Role in physics and cosmology

Antineutrinos are central to studies of neutrino oscillation phenomena explored by T2K, NOvA, MINOS, Daya Bay, and Super-Kamiokande collaborations, with theoretical implications addressed by Steven Weinberg, Sheldon Glashow, Murray Gell-Mann, and Bruno Pontecorvo. Their tiny masses affect large-scale structure analyses used by surveys like Sloan Digital Sky Survey, Dark Energy Survey, and missions such as Planck and WMAP, and are crucial in baryogenesis and leptogenesis models considered by researchers at CERN, Perimeter Institute, Institute for Advanced Study, and Harvard University. Antineutrinos from core-collapse supernovae connect particle physics to observations by Super-Kamiokande and IceCube and to nucleosynthesis scenarios studied by Lawrence Livermore National Laboratory and Yale University. Constraints on physics beyond the Standard Model involving sterile states are addressed by experiments at Short-Baseline Neutrino Program, LSND, MiniBooNE, and theoretical work from Caltech and MIT.

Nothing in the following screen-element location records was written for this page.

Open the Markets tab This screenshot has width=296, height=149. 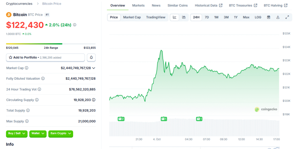[138, 6]
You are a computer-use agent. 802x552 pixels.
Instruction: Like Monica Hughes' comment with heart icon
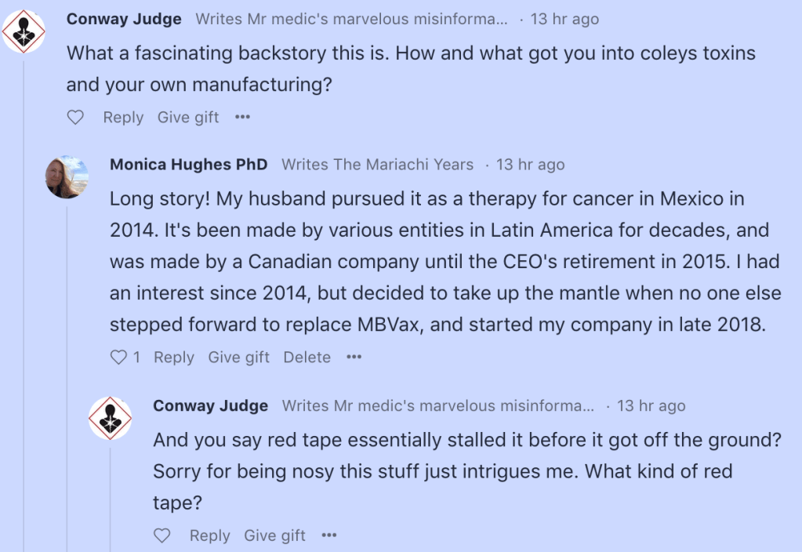[x=118, y=358]
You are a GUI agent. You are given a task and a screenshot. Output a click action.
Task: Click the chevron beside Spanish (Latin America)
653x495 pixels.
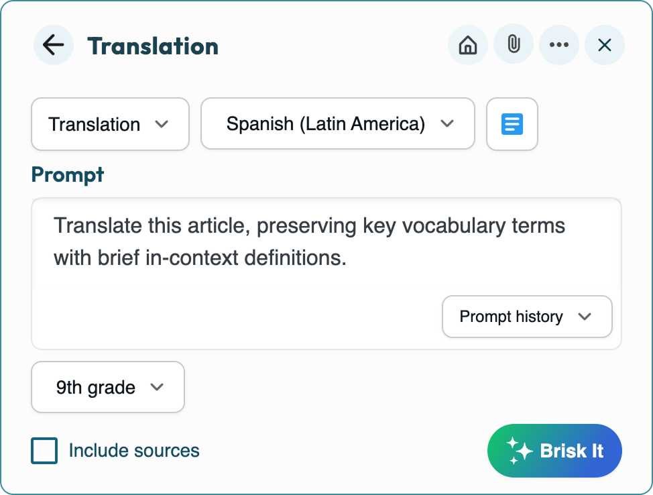click(447, 124)
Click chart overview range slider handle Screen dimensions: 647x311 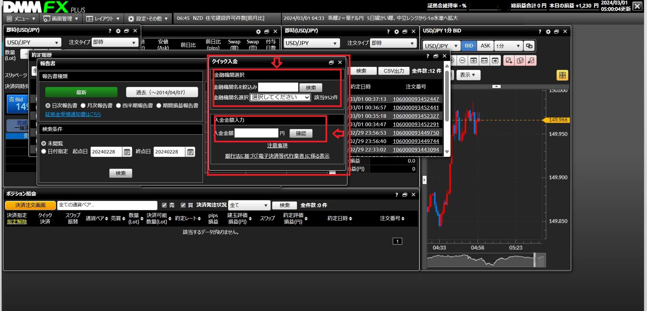pyautogui.click(x=535, y=260)
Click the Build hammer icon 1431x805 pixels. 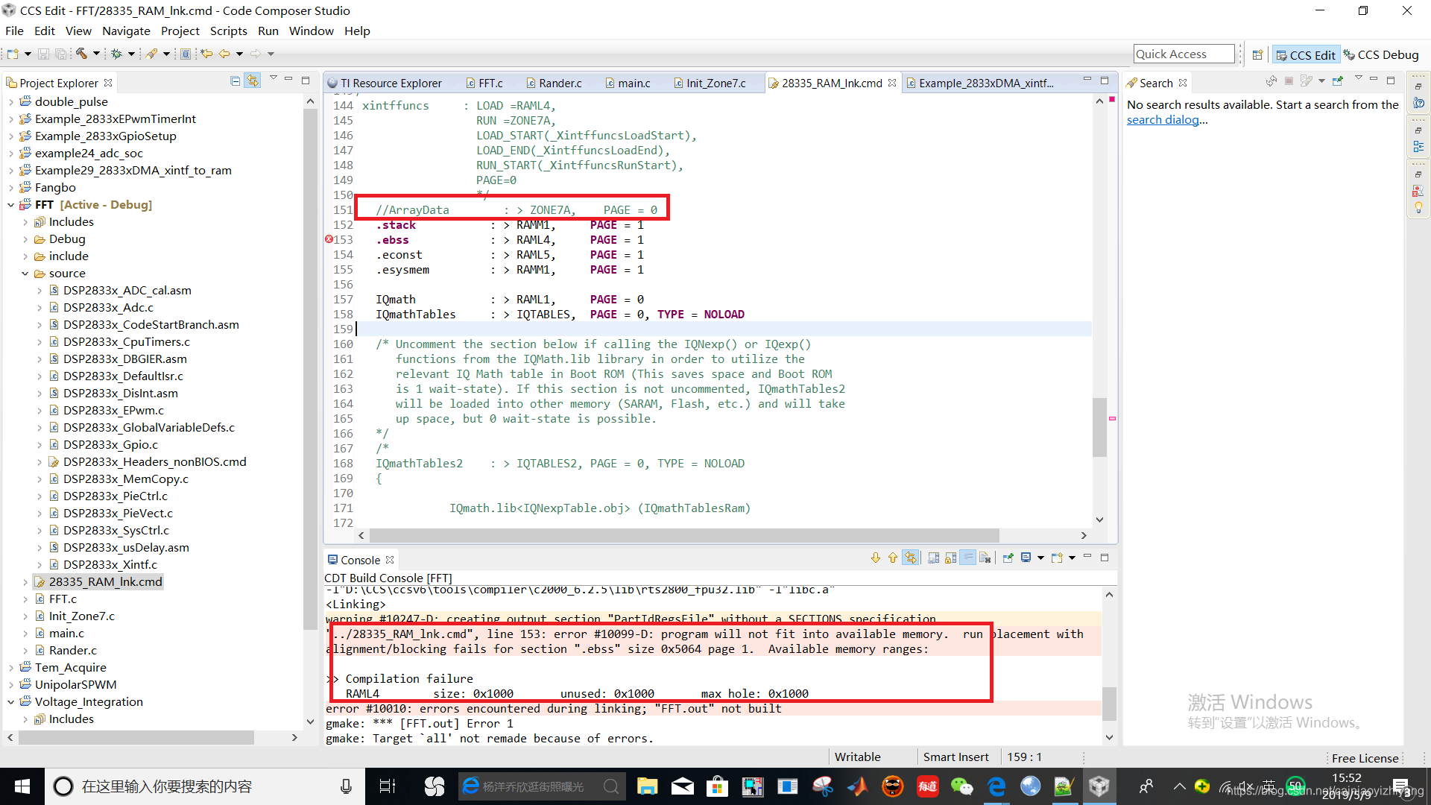coord(80,54)
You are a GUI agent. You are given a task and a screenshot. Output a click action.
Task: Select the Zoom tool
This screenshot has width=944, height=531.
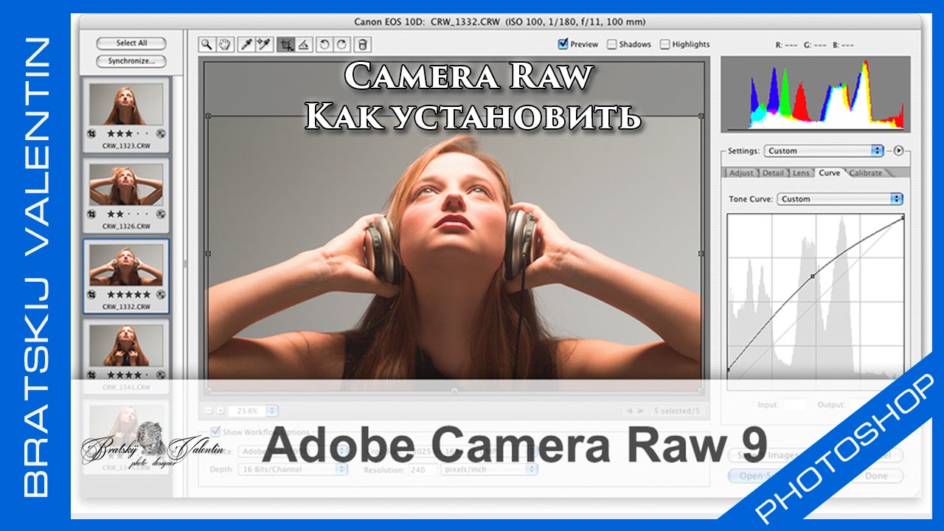tap(207, 45)
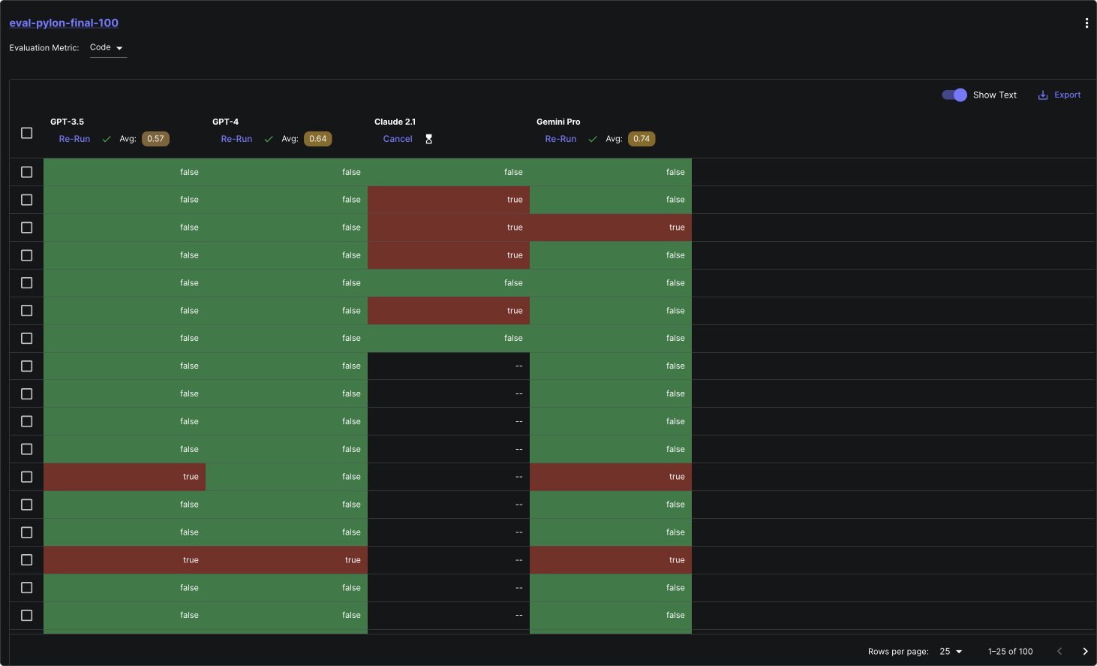Click the green checkmark next to GPT-3.5 Re-Run

coord(107,138)
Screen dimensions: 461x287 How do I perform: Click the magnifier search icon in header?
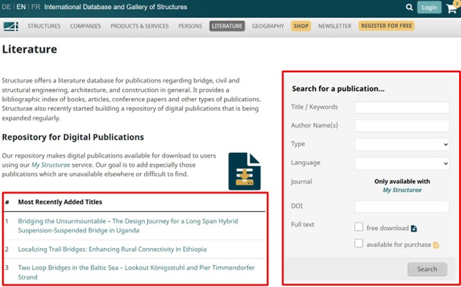pos(409,8)
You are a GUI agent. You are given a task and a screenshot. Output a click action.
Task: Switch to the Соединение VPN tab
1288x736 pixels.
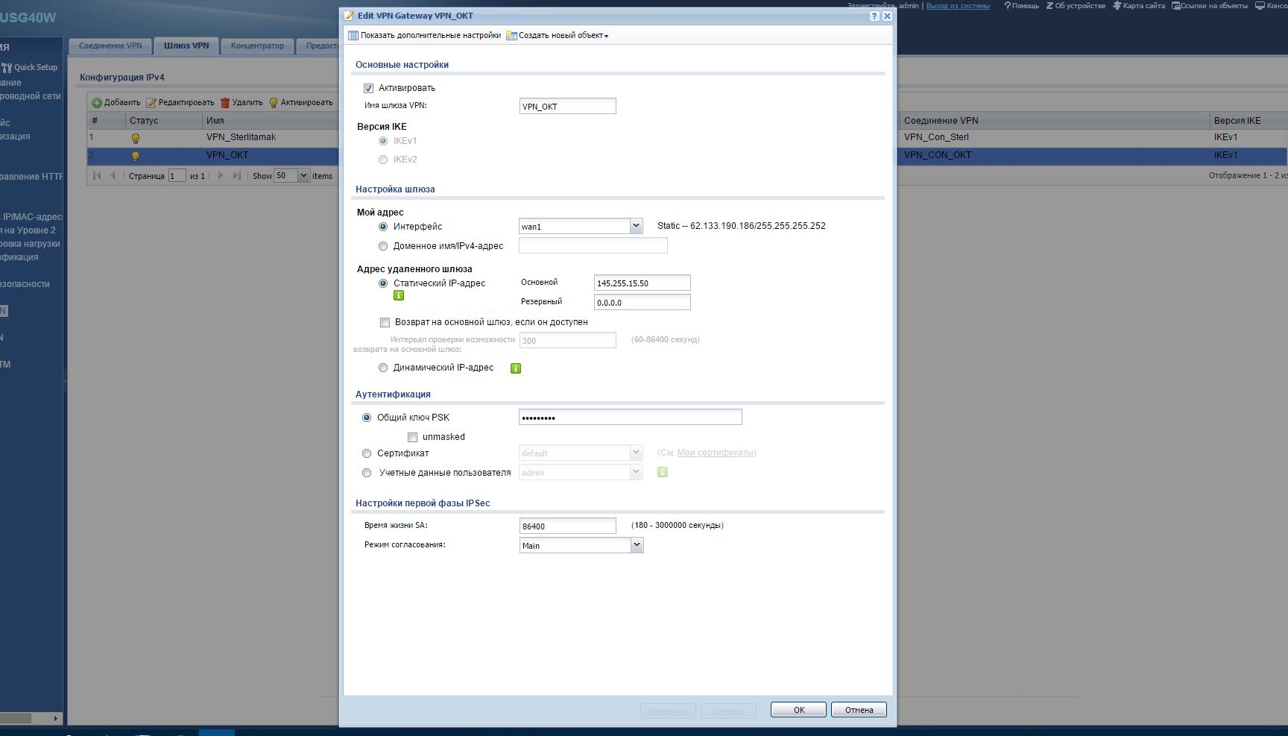tap(110, 46)
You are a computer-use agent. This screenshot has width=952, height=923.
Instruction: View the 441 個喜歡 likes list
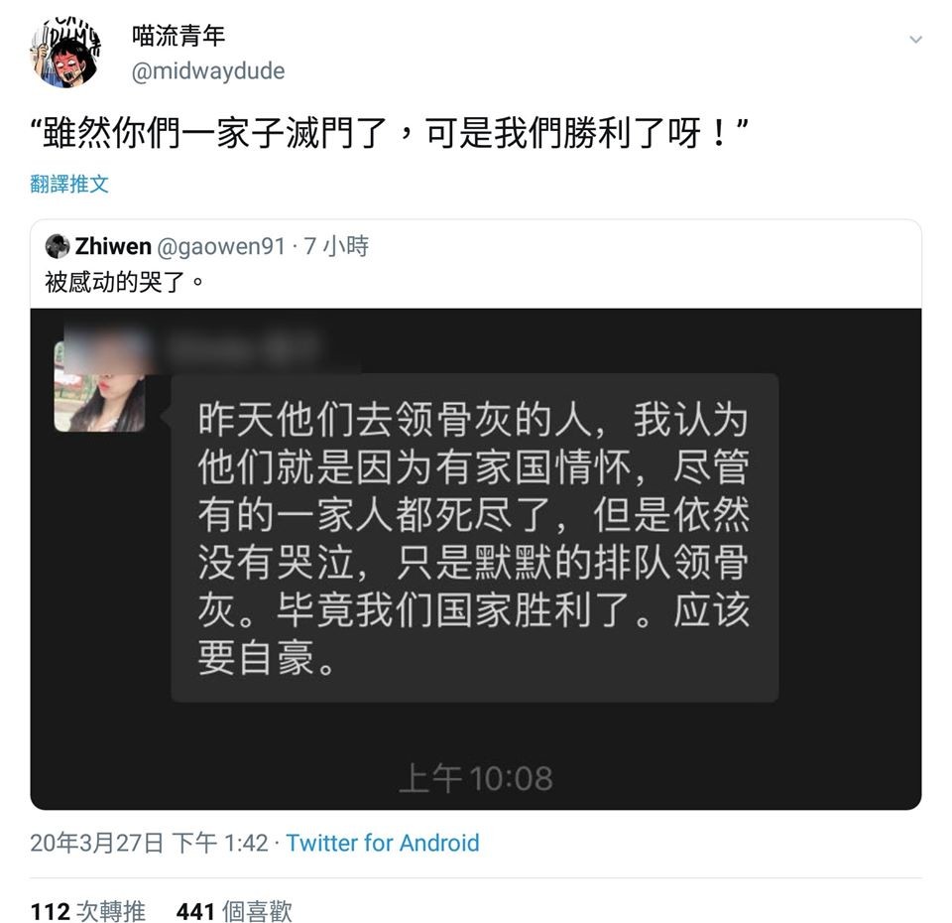click(234, 911)
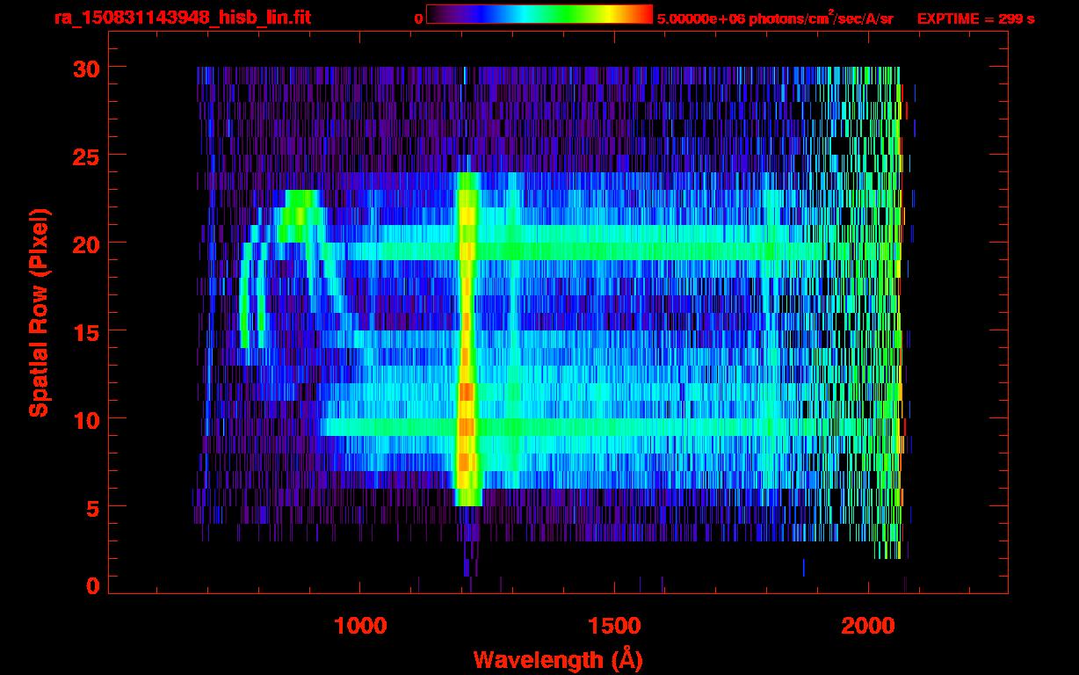The width and height of the screenshot is (1079, 675).
Task: Click the rainbow color scale bar
Action: (x=540, y=14)
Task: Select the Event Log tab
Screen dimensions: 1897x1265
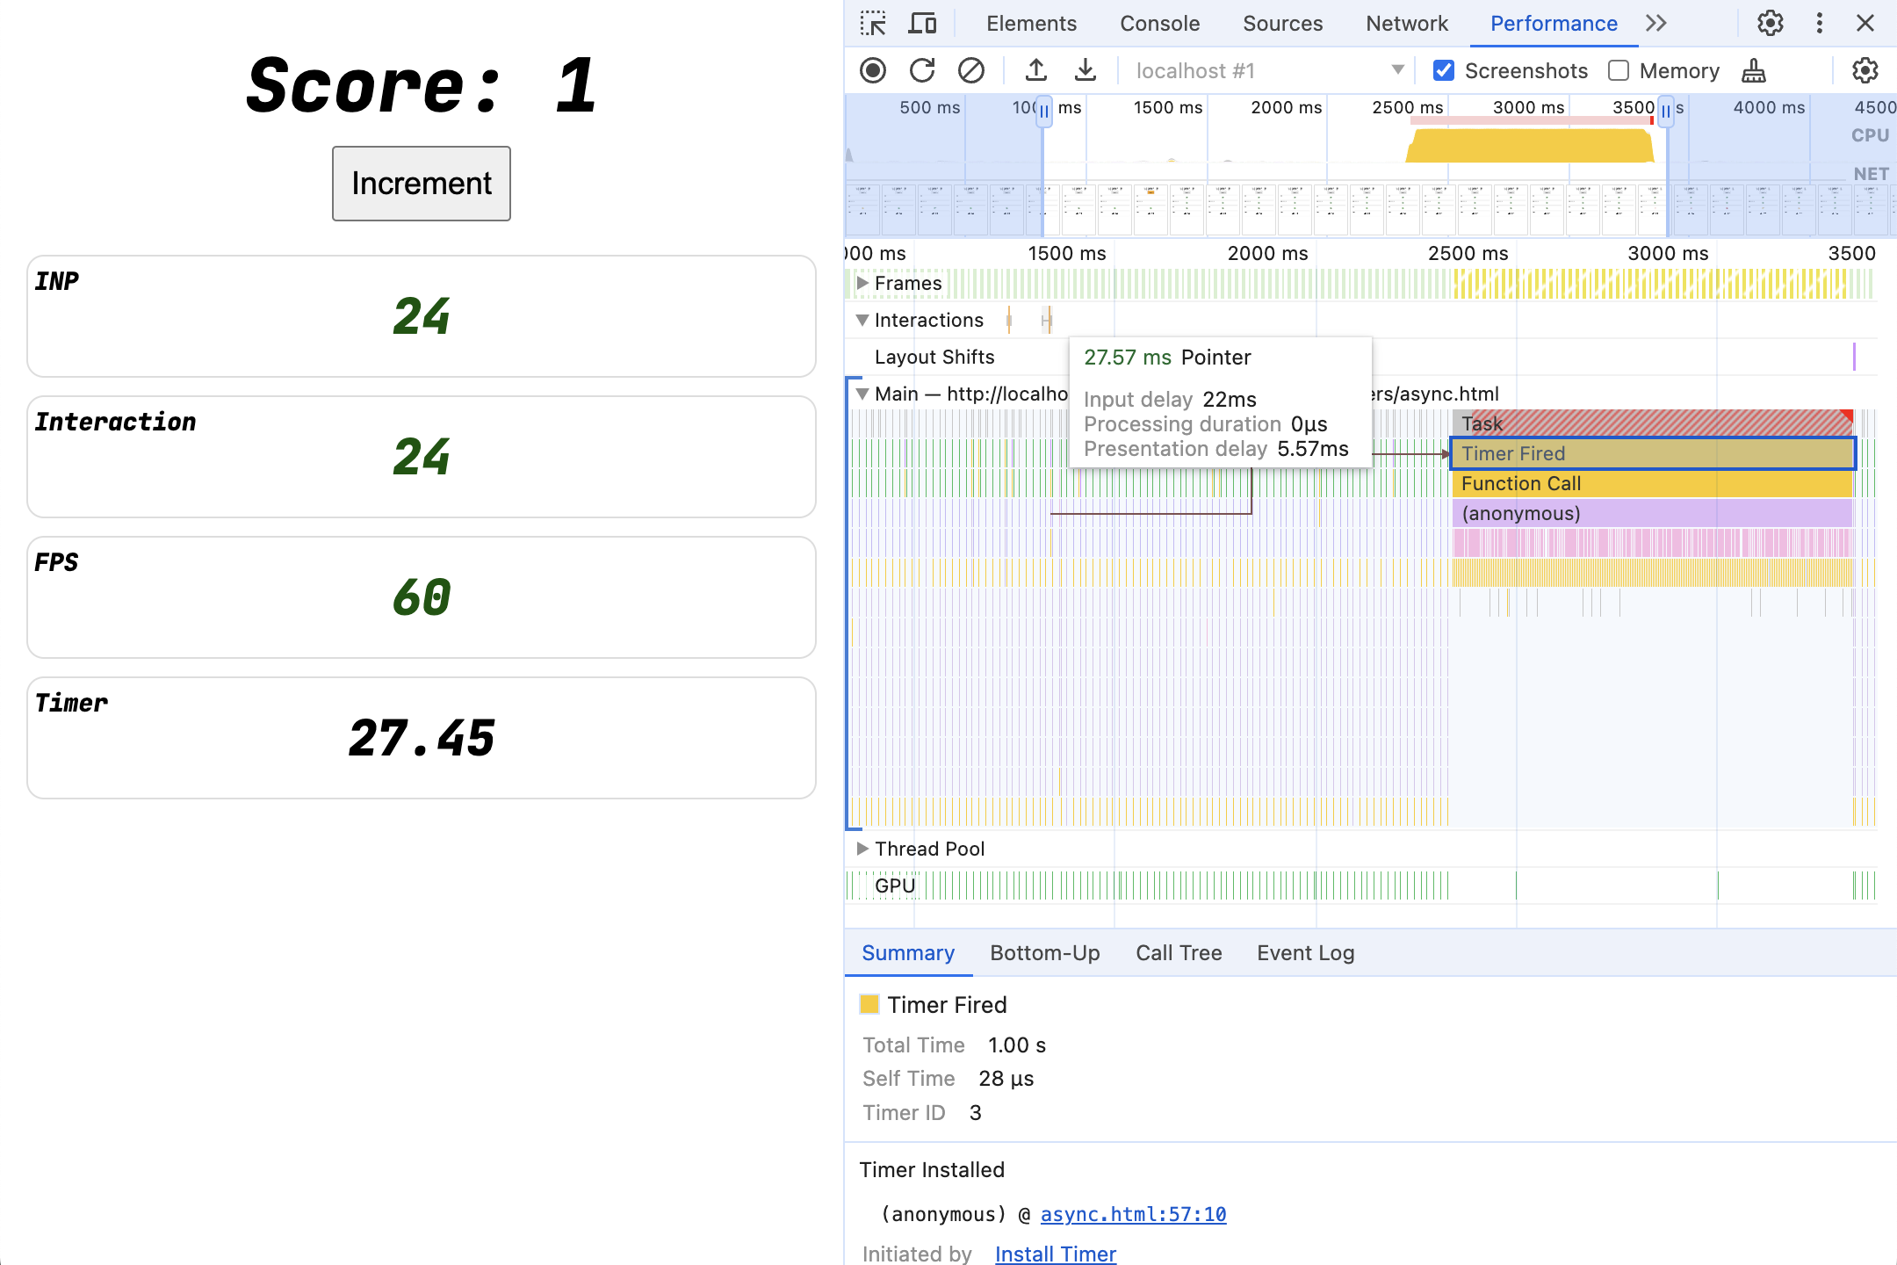Action: pos(1306,951)
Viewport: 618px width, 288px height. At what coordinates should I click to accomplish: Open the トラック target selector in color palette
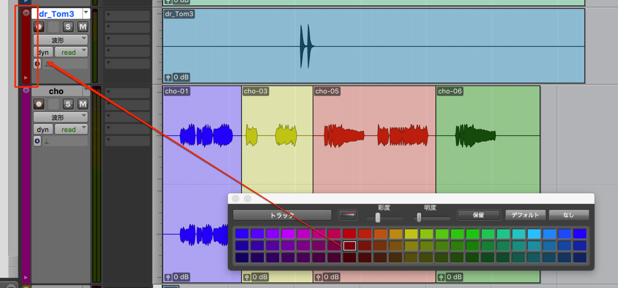tap(282, 215)
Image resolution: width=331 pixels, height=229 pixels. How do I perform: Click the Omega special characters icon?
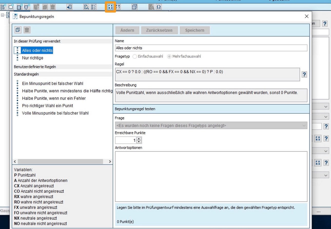[x=159, y=7]
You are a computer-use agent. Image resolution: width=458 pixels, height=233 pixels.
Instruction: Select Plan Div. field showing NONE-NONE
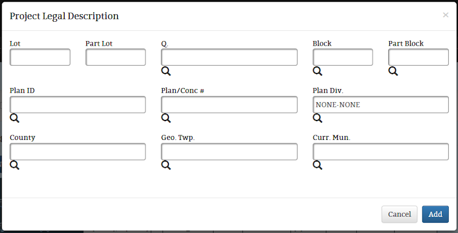click(x=381, y=105)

Applications and experiments

Antineutrino monitoring is applied to reactor safeguards in cooperation with International Atomic Energy Agency and national laboratories including Oak Ridge National Laboratory and Sandia National Laboratories, with demonstration projects at reactor sites run by EDF-affiliated facilities and utilities like Tokyo Electric Power Company. Large-scale experiments probing properties and applications include DUNE, JUNO, Hyper-Kamiokande, IceCube-Gen2, KM3NeT, and SHiP, involving institutions such as CERN, Fermilab, KEK, TRIUMF, Rutherford Appleton Laboratory, Lawrence Berkeley National Laboratory, and universities like University of Oxford and University of California, Berkeley. Applications extend to geoneutrino studies by Borexino and KamLAND that inform geology teams at US Geological Survey and Geological Survey of Japan, and to astrophysical neutrino astronomy pursued by IceCube, ANTARES, and observatories coordinated with NASA and European Space Agency. Future prospects involve precision oscillation measurements by DUNE and Hyper-Kamiokande, sterile neutrino searches by Short-Baseline Neutrino Program and MicroBooNE, and multidisciplinary collaborations across Max Planck Institute for Physics, Perimeter Institute, Institute for Advanced Study, and major universities.